- **What to produce**: Find each line below containing the word "computer" and copy it.

- **Records for the task**:

-*-

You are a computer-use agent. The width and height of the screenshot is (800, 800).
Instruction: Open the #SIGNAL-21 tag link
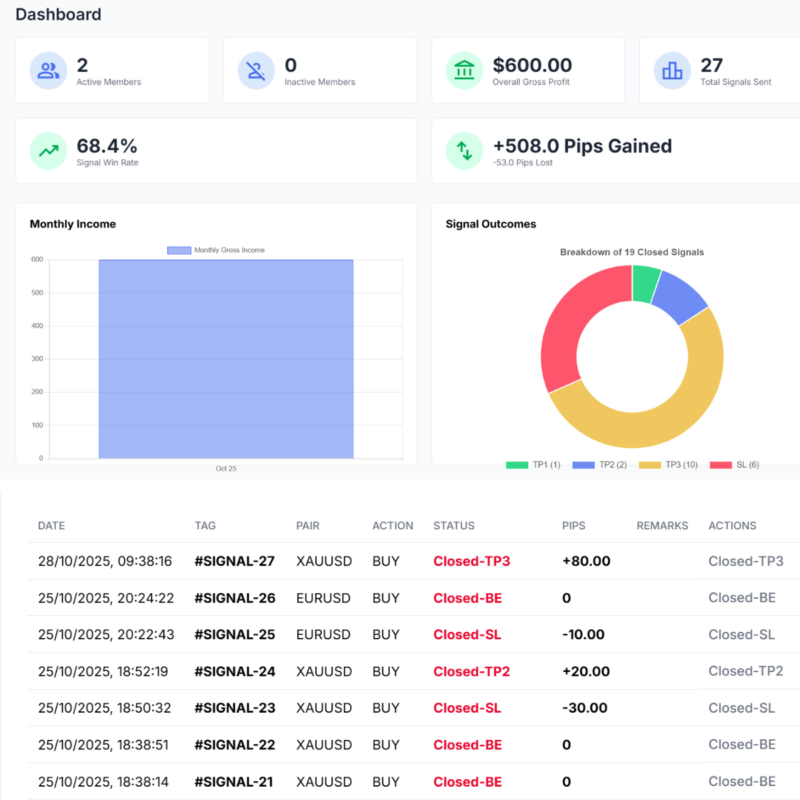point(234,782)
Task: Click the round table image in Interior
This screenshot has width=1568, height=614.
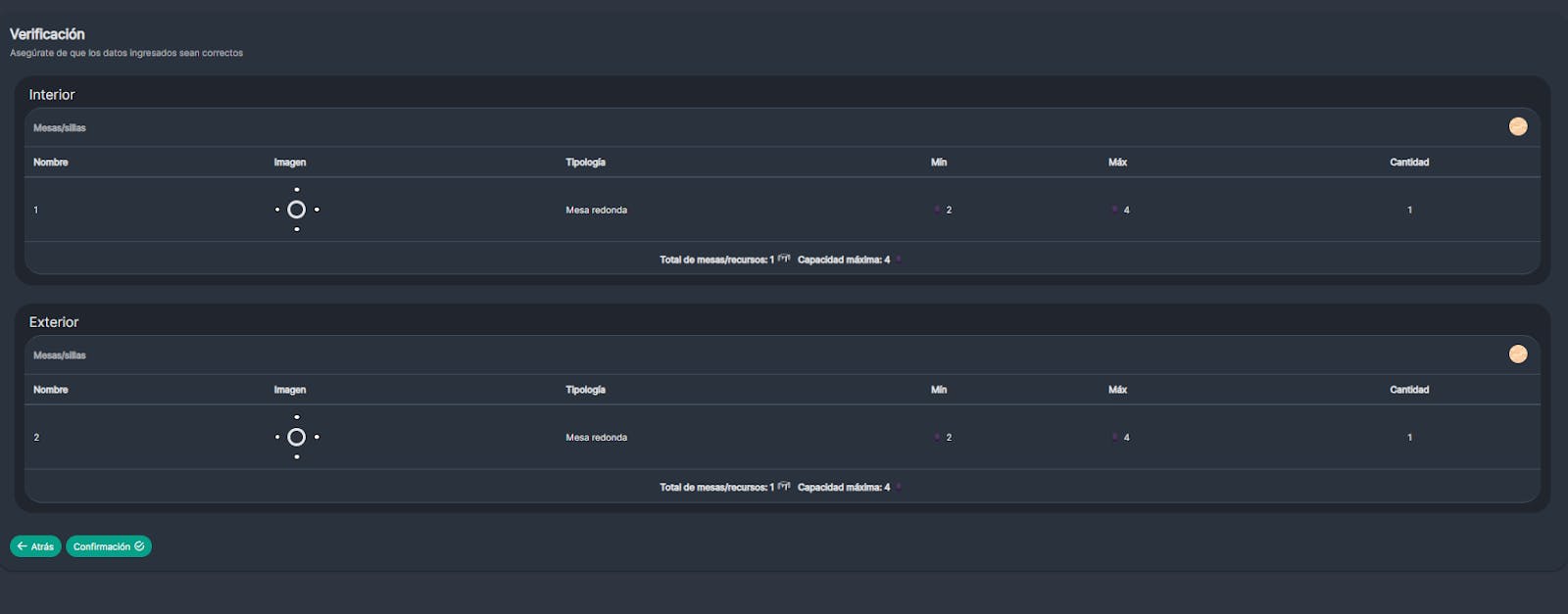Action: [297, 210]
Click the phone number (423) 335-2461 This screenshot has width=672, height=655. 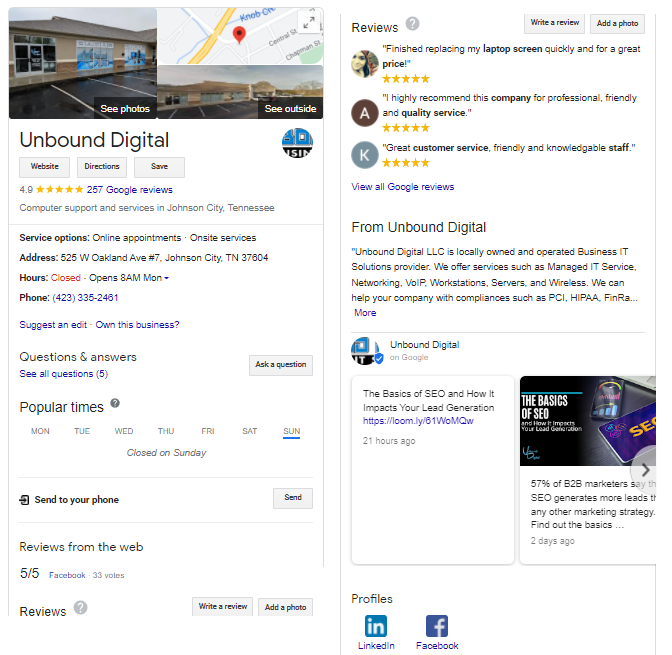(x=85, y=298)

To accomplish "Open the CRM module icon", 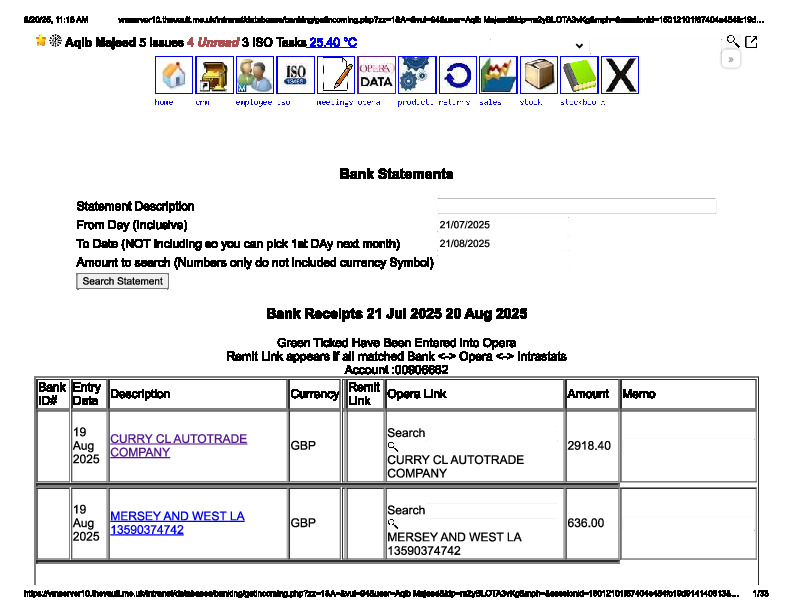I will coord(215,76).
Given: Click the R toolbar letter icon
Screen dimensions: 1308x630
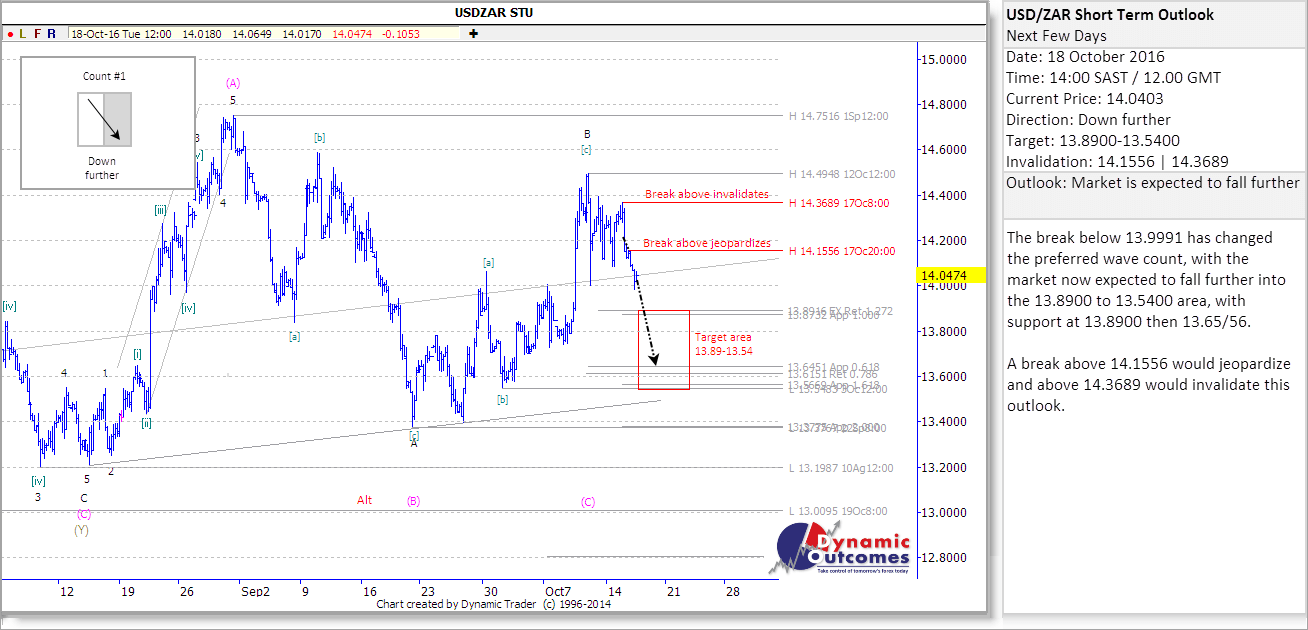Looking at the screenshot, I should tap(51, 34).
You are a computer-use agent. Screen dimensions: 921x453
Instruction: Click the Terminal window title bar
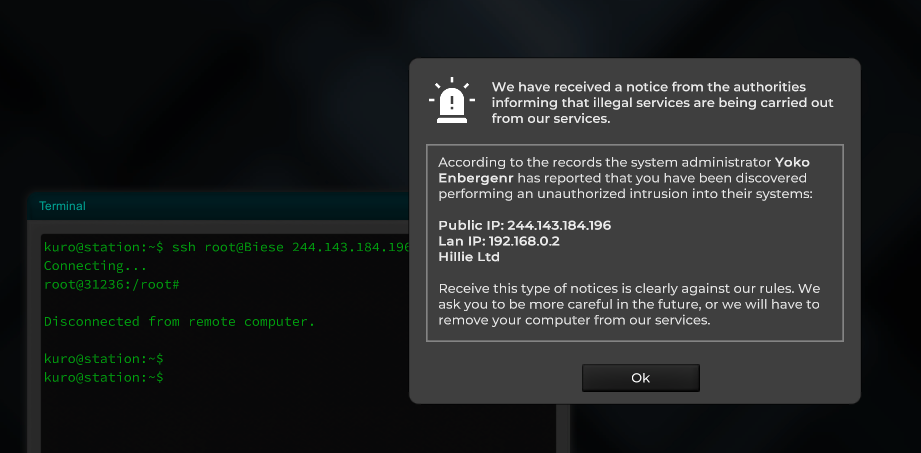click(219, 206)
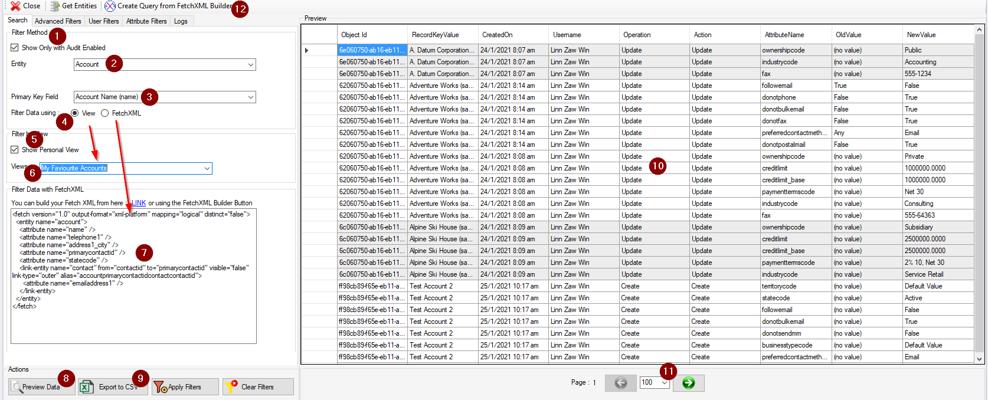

-*-

- **Result for this exercise**:
You are a computer-use agent. The width and height of the screenshot is (800, 800).
You are a computer-use agent. Screen dimensions: 921x453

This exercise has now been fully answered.